THE PROBLEM: Scan the entries below for the word "agent" and copy every line in which it occurs.
[DATASET Boundary: Start]
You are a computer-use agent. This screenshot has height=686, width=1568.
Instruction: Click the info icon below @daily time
[DATASET Boundary: End]
[DATASET Boundary: Start]
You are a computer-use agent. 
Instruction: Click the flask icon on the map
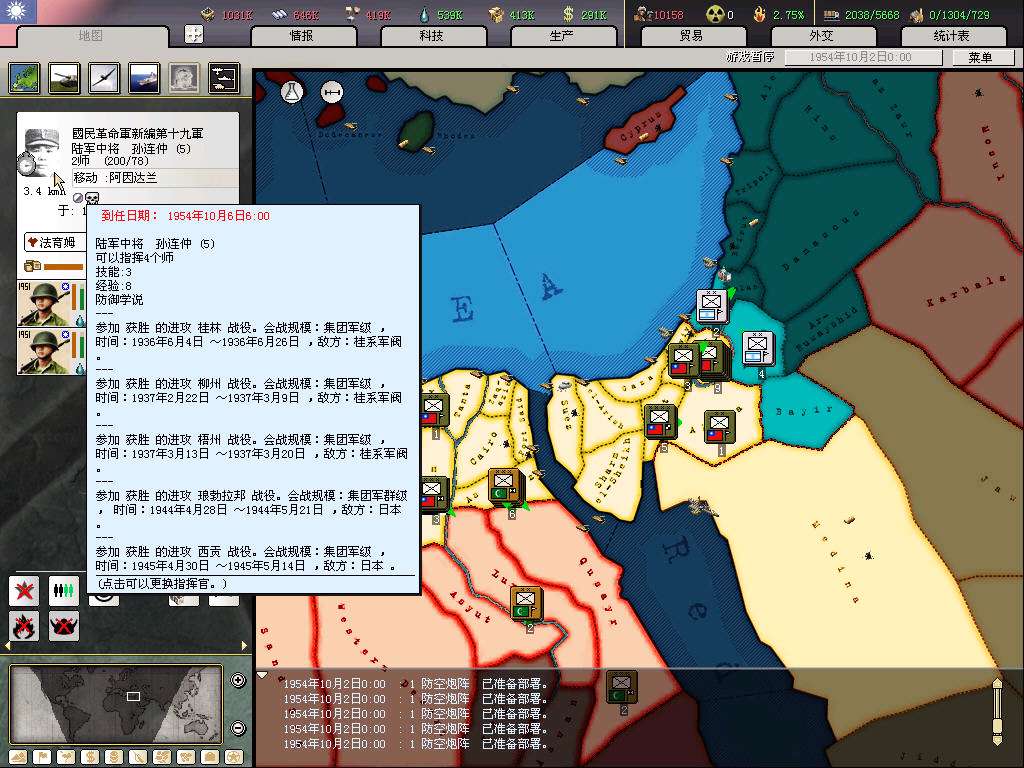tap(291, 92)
[DATASET Boundary: End]
RESPONSE AREA:
You are a computer-use agent. This screenshot has height=686, width=1568.
You are a computer-use agent. 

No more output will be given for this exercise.